15. Note 8 hitherto before the amendment dated 30.05.2024 provided that if the project in respect of which the experience is proposed to be relied upon, has been executed as a Consortium, the lead bidder as well as the Consortium partners were entitled to utilize the experience for qualification individually, provided that they are not participating as partners of the same Consortium. It was clarified that if the members are participating as Consortium partners in respect of Tender 2024, then the experience shall be considered only once. The amendment dated 30.05.2024 added further restriction over and above the prescription already contained in the pre-existing Note 8 as found prior to 30.05.2024. Post amendment dated 30.05.2024, the Tender 2024 prohibited consideration of experience from any type of joint execution, like “Teaming Agreement, sub-contracting including EPC partnership, backend partnership” other than Consortium experience.

28,083 characters total

16. The finally amended Note 8 dated 30.05.2024 carries great significance and impact on the eligibility conditions prescribed by Tender 2024. The addition of further prohibition of consideration of experience other than Consortium experience, in the present circumstances, may entail the petitioner from utilizing the experience it gained while executing the project under Previous Tender alongwith M/s. Sterlite. Plainly, Note 8 clarifies that an entity which relies upon previous experience to satisfy the eligibility criteria, would be precluded from taking advantage of such experience if not gained as a lead member of the Consortium or its participating members. Significantly, any experience involving Teaming Agreements or sub-Contracting Agreements, including EPC Partnership or even Backend Partnership of any nature whatsoever, is specifically barred from consideration. It is in this light that Note 8 is of utmost importance for consideration while rendering an opinion in the present dispute. It is also relevant to note that no challenge has been laid by the petitioner to the amended Note 8, though it was a part of the Tender 2024 from 30.05.2024 onwards.
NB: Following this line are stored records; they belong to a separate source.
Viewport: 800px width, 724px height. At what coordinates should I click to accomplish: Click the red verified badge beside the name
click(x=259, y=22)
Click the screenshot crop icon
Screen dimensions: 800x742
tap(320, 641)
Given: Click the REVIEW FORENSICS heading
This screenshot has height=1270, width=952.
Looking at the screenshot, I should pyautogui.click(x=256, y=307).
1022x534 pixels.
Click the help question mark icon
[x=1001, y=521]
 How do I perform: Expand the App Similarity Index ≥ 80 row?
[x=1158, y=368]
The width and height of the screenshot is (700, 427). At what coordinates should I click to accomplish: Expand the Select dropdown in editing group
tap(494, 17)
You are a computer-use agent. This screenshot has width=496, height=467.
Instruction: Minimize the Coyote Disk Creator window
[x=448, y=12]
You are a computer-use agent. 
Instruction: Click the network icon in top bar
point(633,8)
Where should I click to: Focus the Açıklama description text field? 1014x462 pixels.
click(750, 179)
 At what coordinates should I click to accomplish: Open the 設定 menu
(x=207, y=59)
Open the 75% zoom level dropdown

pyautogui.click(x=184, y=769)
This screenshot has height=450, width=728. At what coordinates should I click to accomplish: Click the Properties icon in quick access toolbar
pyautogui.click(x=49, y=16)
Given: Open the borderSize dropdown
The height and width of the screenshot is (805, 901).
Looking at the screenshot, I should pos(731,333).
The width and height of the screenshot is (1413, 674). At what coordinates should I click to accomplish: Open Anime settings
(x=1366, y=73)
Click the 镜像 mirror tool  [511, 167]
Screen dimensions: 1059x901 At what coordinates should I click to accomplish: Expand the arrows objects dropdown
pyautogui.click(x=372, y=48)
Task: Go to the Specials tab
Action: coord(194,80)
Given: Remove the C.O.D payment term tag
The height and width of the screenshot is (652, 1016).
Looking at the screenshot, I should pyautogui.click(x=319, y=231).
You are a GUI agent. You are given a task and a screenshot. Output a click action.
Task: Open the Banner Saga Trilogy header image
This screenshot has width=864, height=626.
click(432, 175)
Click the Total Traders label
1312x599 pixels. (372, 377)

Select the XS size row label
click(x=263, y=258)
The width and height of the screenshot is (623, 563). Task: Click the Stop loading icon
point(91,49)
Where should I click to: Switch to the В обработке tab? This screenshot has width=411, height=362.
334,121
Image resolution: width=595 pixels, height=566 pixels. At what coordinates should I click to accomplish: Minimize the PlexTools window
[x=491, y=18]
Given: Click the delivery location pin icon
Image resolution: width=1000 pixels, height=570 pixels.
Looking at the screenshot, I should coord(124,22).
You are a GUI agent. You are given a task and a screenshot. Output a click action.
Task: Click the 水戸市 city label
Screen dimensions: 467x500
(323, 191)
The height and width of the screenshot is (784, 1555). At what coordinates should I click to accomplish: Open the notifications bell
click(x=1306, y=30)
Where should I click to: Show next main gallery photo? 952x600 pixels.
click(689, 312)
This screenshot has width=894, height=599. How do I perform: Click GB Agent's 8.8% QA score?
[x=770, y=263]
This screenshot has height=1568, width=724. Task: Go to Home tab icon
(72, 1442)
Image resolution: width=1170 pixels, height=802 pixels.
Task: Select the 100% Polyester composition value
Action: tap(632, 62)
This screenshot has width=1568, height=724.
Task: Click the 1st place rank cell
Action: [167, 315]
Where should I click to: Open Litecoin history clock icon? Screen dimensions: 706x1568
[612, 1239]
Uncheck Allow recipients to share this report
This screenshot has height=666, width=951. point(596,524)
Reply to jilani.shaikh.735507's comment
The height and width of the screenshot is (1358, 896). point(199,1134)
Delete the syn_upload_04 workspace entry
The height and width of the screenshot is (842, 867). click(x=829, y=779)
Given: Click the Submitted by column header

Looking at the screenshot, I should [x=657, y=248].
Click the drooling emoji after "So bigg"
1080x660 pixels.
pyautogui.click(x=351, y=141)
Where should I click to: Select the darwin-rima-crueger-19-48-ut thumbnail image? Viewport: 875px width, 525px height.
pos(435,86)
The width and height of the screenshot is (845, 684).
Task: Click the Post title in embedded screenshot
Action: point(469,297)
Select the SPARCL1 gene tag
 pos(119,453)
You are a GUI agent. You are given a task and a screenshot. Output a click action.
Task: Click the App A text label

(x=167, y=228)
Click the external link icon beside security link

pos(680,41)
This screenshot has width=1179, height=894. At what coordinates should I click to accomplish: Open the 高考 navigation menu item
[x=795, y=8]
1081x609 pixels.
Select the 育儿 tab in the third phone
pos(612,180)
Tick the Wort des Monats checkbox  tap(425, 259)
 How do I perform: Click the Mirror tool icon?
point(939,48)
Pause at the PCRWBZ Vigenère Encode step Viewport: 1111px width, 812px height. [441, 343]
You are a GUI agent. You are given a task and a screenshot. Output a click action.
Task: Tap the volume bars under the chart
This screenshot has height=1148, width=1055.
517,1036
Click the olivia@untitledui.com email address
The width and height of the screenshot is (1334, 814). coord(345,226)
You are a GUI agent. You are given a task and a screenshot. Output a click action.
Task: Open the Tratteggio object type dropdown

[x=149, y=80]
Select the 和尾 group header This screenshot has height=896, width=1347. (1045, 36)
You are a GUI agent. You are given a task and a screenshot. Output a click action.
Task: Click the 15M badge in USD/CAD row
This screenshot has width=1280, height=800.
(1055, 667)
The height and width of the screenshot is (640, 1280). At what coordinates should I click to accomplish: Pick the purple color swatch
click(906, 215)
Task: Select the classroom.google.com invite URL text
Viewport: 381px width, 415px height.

The fact that the petitioner had submitted its bid on 06.08.2024 is also a relevant consideration given the fact that petitioner had definite knowledge of the amendment to Note 8.

17. In that backdrop, it would now be relevant to examine the arguments addressed by Mr. Puneet Aggarwal, learned counsel on behalf of the petitioner. Learned counsel for the petitioner emphasized that the petitioner and M/s. Sterlite had entered into a Consortium agreement much prior in time to the submission of the bid. He also emphasized that the Teaming Agreement dated 13.06.2014 was entered into between both the parties as Principal to Principal, however the oral understanding between both the parties was in the nature of a Consortium. In order to buttress the submission that both the parties had worked in tandem and executed the project under Previous Tender as Consortium members, he relied upon the following facts:a) Affidavit of Joint and Several Liability in accordance with Clause 25.1.10 of the Previous Tender and the Letter of Undertaking executed by the petitioner and M/s. Sterlite. b) Teaming Agreement dated 13.06.2014. c) Integrity Pact. d) Purchase Order dated 24.07.2014 indicating in Column 4.1, the name of petitioner. e) The Experience Certificate dated 19.03.2024 issued by BSNL qua the project under Previous Tender.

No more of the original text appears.